Why I Refuse the Game
Modern American politics doesn’t work like a system of collective problem-solving—it works like a machine designed to manufacture division and loyalty. We’re told there are “two sides,” yet both ultimately protect the same structure.
I’m not willing to feed that machine. Voting doesn’t challenge it—it legitimizes it. It takes individual agency and funnels it into a spectacle built to radicalize, divide, and pacify.
On Injustice
I’m not indifferent to injustice or the real travesties happening in the world. But more often than not, those travesties are the direct product of the same political machine people insist I must participate in. Supporting that system in the name of fighting injustice feels like treating an infection by feeding the disease.
Refusing to vote does not mean I’m “okay with it.” It means I see that real solutions won’t come from choosing which faction of the same machine gets to steer.
Common Pushbacks
“What if the other side wins? Isn’t it your fault?”
A broken system breaking further is not the fault of those who refuse to reinforce it. Responsibility lies with the system itself.
“So you’re fine with how things are?”
Not at all. Refusing to vote is not apathy—it’s clarity.
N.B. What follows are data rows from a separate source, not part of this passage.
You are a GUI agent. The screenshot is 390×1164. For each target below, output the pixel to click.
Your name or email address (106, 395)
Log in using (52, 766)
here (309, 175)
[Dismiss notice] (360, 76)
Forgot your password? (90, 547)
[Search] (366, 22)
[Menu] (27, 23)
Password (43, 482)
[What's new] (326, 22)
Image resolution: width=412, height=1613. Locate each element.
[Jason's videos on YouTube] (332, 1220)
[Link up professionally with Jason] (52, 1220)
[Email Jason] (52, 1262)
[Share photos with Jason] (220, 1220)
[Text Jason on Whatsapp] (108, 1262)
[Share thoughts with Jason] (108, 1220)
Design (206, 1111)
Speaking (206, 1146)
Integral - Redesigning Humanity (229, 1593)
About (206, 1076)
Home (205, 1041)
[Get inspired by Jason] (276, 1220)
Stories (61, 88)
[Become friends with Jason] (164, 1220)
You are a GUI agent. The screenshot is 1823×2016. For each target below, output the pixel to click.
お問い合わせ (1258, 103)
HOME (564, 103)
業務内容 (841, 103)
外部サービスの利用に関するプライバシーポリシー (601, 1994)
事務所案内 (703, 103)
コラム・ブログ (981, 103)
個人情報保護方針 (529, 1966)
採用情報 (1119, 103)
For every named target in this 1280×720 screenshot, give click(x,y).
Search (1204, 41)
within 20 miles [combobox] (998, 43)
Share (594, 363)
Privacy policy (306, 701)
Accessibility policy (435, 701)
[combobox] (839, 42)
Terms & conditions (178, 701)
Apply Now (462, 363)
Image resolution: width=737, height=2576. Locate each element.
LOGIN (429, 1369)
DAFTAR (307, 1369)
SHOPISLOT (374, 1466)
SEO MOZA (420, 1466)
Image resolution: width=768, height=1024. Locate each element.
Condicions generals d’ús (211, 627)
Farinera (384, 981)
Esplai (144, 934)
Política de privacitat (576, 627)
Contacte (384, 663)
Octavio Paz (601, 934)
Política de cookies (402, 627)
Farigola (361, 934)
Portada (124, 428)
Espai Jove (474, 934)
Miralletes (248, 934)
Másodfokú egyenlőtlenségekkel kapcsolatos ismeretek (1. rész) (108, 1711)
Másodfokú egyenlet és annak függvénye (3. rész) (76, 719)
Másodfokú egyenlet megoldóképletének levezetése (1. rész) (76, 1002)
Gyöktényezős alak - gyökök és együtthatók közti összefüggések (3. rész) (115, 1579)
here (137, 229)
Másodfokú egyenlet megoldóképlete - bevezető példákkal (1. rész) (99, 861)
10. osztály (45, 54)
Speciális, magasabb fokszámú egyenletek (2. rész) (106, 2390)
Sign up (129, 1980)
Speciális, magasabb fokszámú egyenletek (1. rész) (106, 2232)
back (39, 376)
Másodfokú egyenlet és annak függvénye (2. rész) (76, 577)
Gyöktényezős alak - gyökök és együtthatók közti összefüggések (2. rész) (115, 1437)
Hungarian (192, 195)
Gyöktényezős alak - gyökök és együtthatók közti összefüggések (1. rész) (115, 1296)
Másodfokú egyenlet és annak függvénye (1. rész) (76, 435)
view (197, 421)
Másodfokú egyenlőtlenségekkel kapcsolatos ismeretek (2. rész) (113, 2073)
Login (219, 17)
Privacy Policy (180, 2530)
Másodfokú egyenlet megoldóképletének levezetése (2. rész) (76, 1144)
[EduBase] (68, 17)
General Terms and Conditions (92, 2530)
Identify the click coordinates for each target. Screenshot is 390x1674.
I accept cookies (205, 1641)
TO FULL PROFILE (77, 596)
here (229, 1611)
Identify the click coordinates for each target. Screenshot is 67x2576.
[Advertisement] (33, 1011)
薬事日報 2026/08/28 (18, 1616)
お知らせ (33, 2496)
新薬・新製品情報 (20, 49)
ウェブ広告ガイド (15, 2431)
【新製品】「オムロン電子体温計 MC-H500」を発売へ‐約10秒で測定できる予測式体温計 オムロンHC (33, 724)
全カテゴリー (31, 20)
It’s recognizing that change must come from outside the ballot box.
My Focus
Instead of giving energy to party politics, I invest in building tools, sharing knowledge, and creating communities that value transparency and respect. I believe technology, when approached responsibly, offers more direct ways to shape the future than casting a vote in a broken system.
Bottom Line
I don’t vote because I refuse to confuse participation with agency. My energy belongs to creation, not spectacle. That’s where I believe real progress happens.